Debian Security Advisory
DSA-3620-1 pidgin -- security update
- Date Reported:
- 15 Jul 2016
- Affected Packages:
- pidgin
- Vulnerable:
- Yes
- Security database references:
- In Mitre's CVE dictionary: CVE-2016-2365, CVE-2016-2366, CVE-2016-2367, CVE-2016-2368, CVE-2016-2369, CVE-2016-2370, CVE-2016-2371, CVE-2016-2372, CVE-2016-2373, CVE-2016-2374, CVE-2016-2375, CVE-2016-2376, CVE-2016-2377, CVE-2016-2378, CVE-2016-2380, CVE-2016-4323.
- More information:
-
Yves Younan of Cisco Talos discovered several vulnerabilities in the MXit protocol support in pidgin, a multi-protocol instant messaging client. A remote attacker can take advantage of these flaws to cause a denial of service (application crash), overwrite files, information disclosure, or potentially to execute arbitrary code.
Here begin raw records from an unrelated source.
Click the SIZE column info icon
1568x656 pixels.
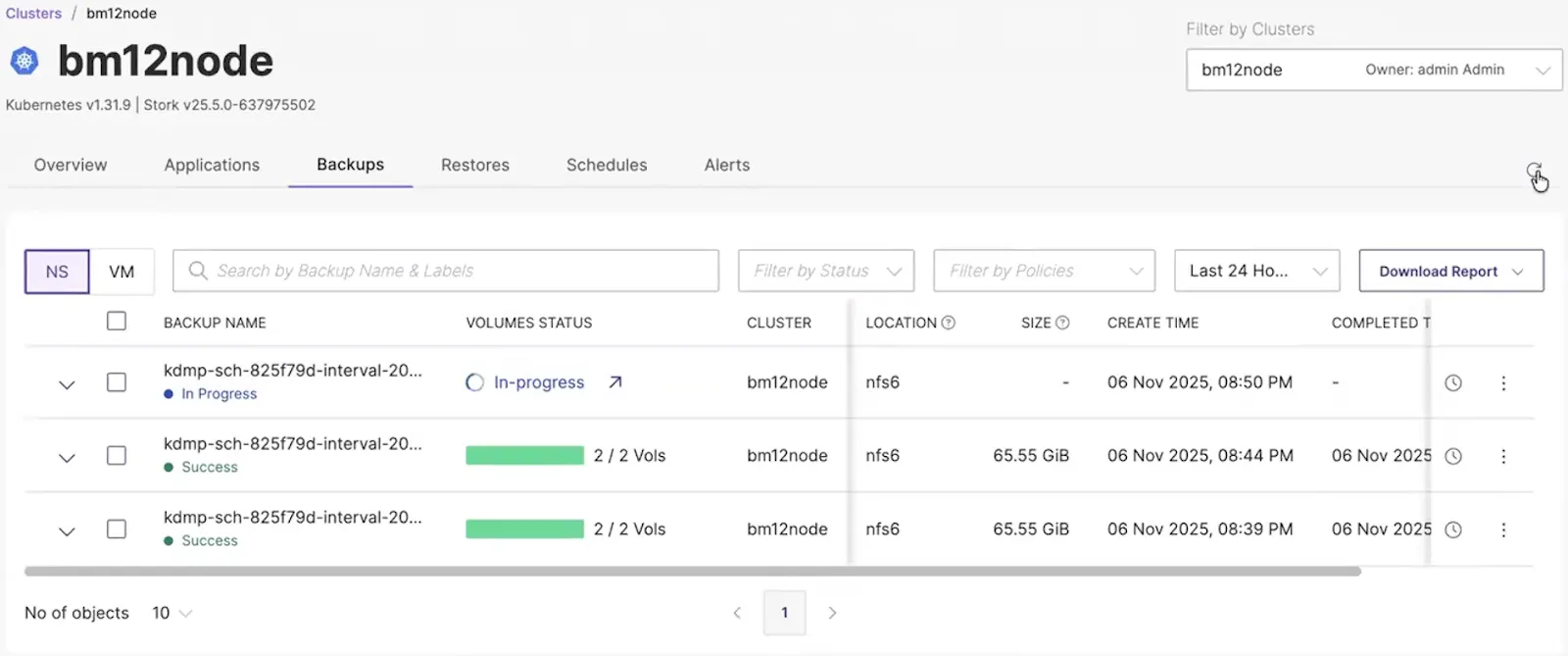(1062, 323)
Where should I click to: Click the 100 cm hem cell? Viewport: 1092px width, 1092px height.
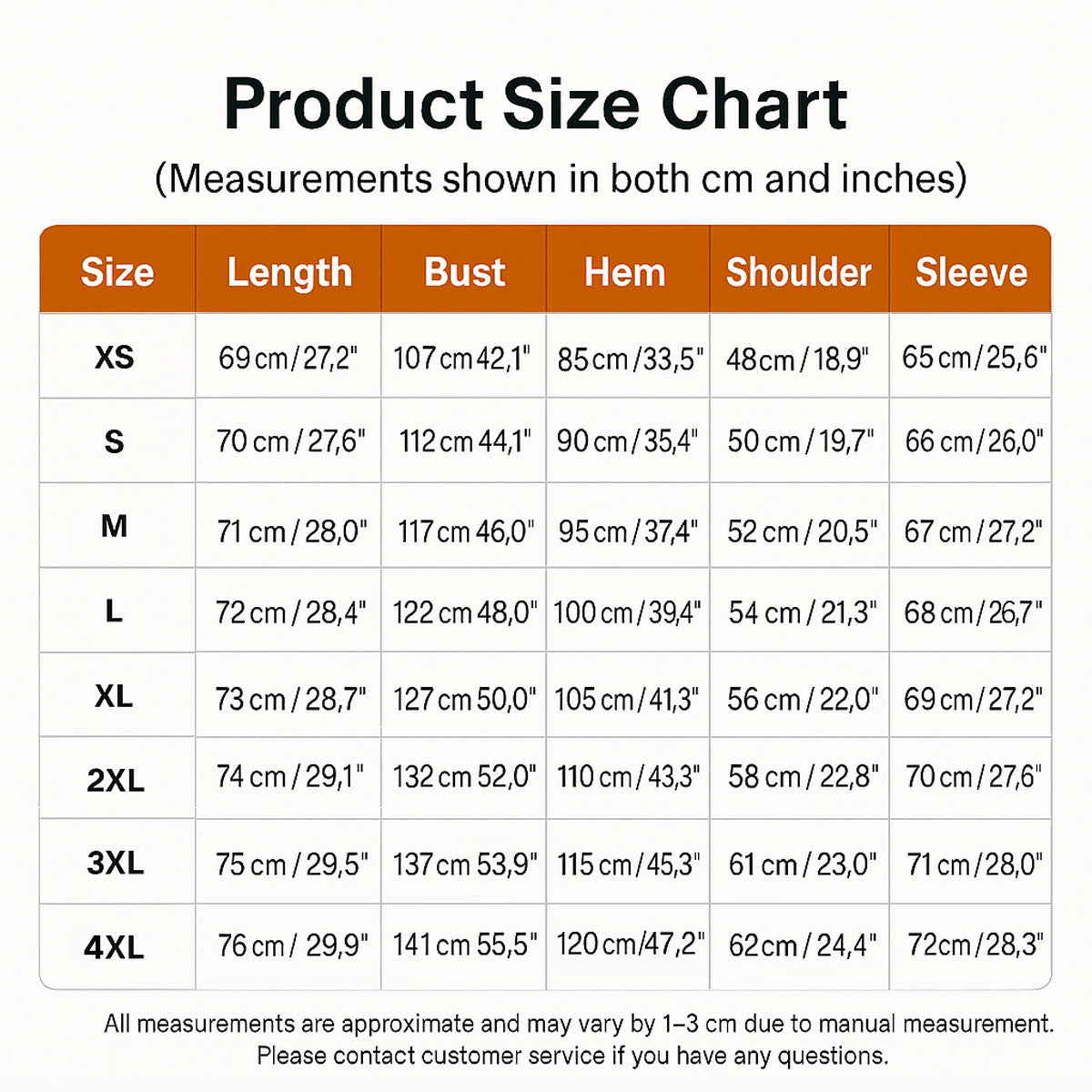(x=627, y=612)
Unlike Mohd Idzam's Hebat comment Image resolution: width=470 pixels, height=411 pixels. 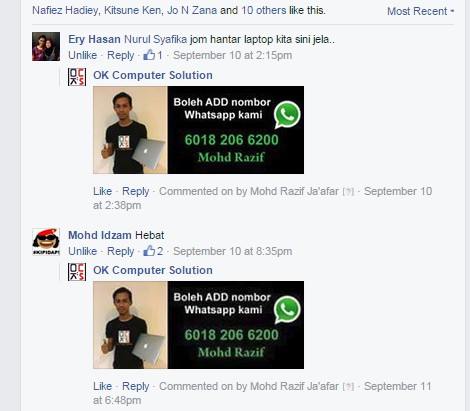point(83,251)
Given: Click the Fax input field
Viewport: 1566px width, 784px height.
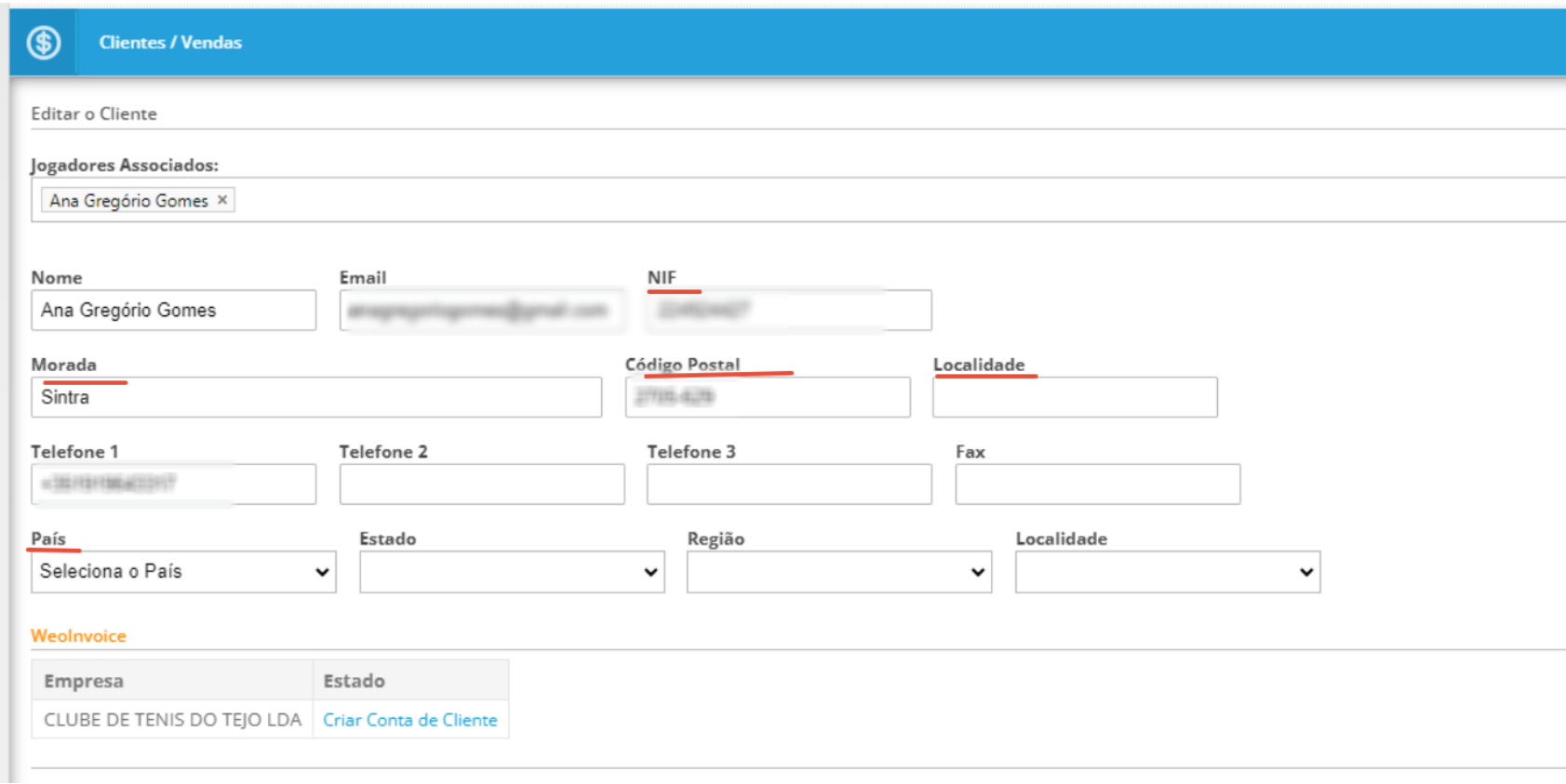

For the stable distribution (jessie), these problems have been fixed in version 2.11.0-0+deb8u1.
For the testing distribution (stretch), these problems have been fixed in version 2.11.0-1.
For the unstable distribution (sid), these problems have been fixed in version 2.11.0-1.
We recommend that you upgrade your pidgin packages.